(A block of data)
** begin **

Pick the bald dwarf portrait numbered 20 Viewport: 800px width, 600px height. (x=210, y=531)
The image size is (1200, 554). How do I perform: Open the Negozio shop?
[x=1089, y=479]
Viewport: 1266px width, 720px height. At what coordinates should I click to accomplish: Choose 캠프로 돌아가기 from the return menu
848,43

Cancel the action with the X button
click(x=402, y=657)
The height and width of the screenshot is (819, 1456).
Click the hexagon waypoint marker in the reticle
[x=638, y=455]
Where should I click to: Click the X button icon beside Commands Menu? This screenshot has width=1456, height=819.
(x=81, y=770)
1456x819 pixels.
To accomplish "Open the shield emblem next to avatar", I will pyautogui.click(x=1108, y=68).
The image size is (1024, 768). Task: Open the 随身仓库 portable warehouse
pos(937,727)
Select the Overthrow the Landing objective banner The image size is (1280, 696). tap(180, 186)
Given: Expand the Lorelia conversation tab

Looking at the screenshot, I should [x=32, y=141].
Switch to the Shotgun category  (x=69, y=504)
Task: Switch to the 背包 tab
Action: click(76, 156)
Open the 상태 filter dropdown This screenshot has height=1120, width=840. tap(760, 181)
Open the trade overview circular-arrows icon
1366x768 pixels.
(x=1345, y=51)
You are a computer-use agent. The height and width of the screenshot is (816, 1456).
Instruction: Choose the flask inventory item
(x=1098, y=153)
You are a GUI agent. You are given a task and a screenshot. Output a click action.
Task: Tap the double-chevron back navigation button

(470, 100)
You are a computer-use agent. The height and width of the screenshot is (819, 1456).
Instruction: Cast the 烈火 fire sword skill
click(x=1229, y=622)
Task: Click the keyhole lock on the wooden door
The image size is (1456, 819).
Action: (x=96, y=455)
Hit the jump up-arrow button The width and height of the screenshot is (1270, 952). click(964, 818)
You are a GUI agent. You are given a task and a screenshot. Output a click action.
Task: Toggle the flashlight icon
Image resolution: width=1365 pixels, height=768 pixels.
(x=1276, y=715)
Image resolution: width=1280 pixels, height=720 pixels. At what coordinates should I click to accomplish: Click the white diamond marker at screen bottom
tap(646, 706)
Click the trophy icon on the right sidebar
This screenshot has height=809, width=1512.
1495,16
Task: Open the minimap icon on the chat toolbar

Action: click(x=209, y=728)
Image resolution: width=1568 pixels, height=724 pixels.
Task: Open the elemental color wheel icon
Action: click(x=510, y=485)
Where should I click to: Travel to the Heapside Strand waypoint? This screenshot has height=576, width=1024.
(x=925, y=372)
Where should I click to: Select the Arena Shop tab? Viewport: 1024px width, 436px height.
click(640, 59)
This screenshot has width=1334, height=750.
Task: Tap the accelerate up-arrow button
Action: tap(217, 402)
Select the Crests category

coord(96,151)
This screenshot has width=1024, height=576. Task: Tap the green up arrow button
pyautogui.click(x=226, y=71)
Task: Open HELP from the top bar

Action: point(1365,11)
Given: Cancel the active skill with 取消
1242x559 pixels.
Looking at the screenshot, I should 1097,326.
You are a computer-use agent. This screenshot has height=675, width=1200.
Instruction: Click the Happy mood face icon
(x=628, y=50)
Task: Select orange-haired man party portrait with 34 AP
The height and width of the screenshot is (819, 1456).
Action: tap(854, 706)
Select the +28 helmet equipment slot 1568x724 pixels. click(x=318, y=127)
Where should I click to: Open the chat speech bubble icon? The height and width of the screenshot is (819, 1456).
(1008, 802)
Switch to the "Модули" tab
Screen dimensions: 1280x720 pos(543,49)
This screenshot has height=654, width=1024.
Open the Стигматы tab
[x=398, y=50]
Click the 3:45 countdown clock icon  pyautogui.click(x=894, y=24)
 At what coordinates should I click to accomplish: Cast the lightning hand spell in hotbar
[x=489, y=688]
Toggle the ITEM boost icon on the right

** end **

Directive ->
Could you output the records above as a JSON list of strings, with one string per line and no blank lines?

Answer for this exercise ->
[
  "Pick the bald dwarf portrait numbered 20 Viewport: 800px width, 600px height. (x=210, y=531)",
  "The image size is (1200, 554). How do I perform: Open the Negozio shop?",
  "[x=1089, y=479]",
  "Viewport: 1266px width, 720px height. At what coordinates should I click to accomplish: Choose 캠프로 돌아가기 from the return menu",
  "848,43",
  "Cancel the action with the X button",
  "click(x=402, y=657)",
  "The height and width of the screenshot is (819, 1456).",
  "Click the hexagon waypoint marker in the reticle",
  "[x=638, y=455]",
  "Where should I click to: Click the X button icon beside Commands Menu? This screenshot has width=1456, height=819.",
  "(x=81, y=770)",
  "1456x819 pixels.",
  "To accomplish \"Open the shield emblem next to avatar\", I will pyautogui.click(x=1108, y=68).",
  "The image size is (1024, 768). Task: Open the 随身仓库 portable warehouse",
  "pos(937,727)",
  "Select the Overthrow the Landing objective banner The image size is (1280, 696). tap(180, 186)",
  "Given: Expand the Lorelia conversation tab",
  "Looking at the screenshot, I should [x=32, y=141].",
  "Switch to the Shotgun category  (x=69, y=504)",
  "Task: Switch to the 背包 tab",
  "Action: click(76, 156)",
  "Open the 상태 filter dropdown This screenshot has height=1120, width=840. tap(760, 181)",
  "Open the trade overview circular-arrows icon",
  "1366x768 pixels.",
  "(x=1345, y=51)",
  "You are a computer-use agent. The height and width of the screenshot is (816, 1456).",
  "Instruction: Choose the flask inventory item",
  "(x=1098, y=153)",
  "You are a GUI agent. You are given a task and a screenshot. Output a click action.",
  "Task: Tap the double-chevron back navigation button",
  "(470, 100)",
  "You are a computer-use agent. The height and width of the screenshot is (819, 1456).",
  "Instruction: Cast the 烈火 fire sword skill",
  "click(x=1229, y=622)",
  "Task: Click the keyhole lock on the wooden door",
  "The image size is (1456, 819).",
  "Action: (x=96, y=455)",
  "Hit the jump up-arrow button The width and height of the screenshot is (1270, 952). click(964, 818)",
  "You are a GUI agent. You are given a task and a screenshot. Output a click action.",
  "Task: Toggle the flashlight icon",
  "Image resolution: width=1365 pixels, height=768 pixels.",
  "(x=1276, y=715)",
  "Image resolution: width=1280 pixels, height=720 pixels. At what coordinates should I click to accomplish: Click the white diamond marker at screen bottom",
  "tap(646, 706)",
  "Click the trophy icon on the right sidebar",
  "This screenshot has height=809, width=1512.",
  "1495,16",
  "Task: Open the minimap icon on the chat toolbar",
  "Action: click(x=209, y=728)",
  "Image resolution: width=1568 pixels, height=724 pixels.",
  "Task: Open the elemental color wheel icon",
  "Action: click(x=510, y=485)",
  "Where should I click to: Travel to the Heapside Strand waypoint? This screenshot has height=576, width=1024.",
  "(x=925, y=372)",
  "Where should I click to: Select the Arena Shop tab? Viewport: 1024px width, 436px height.",
  "click(640, 59)",
  "This screenshot has width=1334, height=750.",
  "Task: Tap the accelerate up-arrow button",
  "Action: tap(217, 402)",
  "Select the Crests category",
  "coord(96,151)",
  "This screenshot has width=1024, height=576. Task: Tap the green up arrow button",
  "pyautogui.click(x=226, y=71)",
  "Task: Open HELP from the top bar",
  "Action: point(1365,11)",
  "Given: Cancel the active skill with 取消",
  "1242x559 pixels.",
  "Looking at the screenshot, I should 1097,326.",
  "You are a computer-use agent. This screenshot has height=675, width=1200.",
  "Instruction: Click the Happy mood face icon",
  "(x=628, y=50)",
  "Task: Select orange-haired man party portrait with 34 AP",
  "The height and width of the screenshot is (819, 1456).",
  "Action: tap(854, 706)",
  "Select the +28 helmet equipment slot 1568x724 pixels. click(x=318, y=127)",
  "Where should I click to: Open the chat speech bubble icon? The height and width of the screenshot is (819, 1456).",
  "(1008, 802)",
  "Switch to the \"Модули\" tab",
  "Screen dimensions: 1280x720 pos(543,49)",
  "This screenshot has height=654, width=1024.",
  "Open the Стигматы tab",
  "[x=398, y=50]",
  "Click the 3:45 countdown clock icon  pyautogui.click(x=894, y=24)",
  " At what coordinates should I click to accomplish: Cast the lightning hand spell in hotbar",
  "[x=489, y=688]",
  "Toggle the ITEM boost icon on the right"
]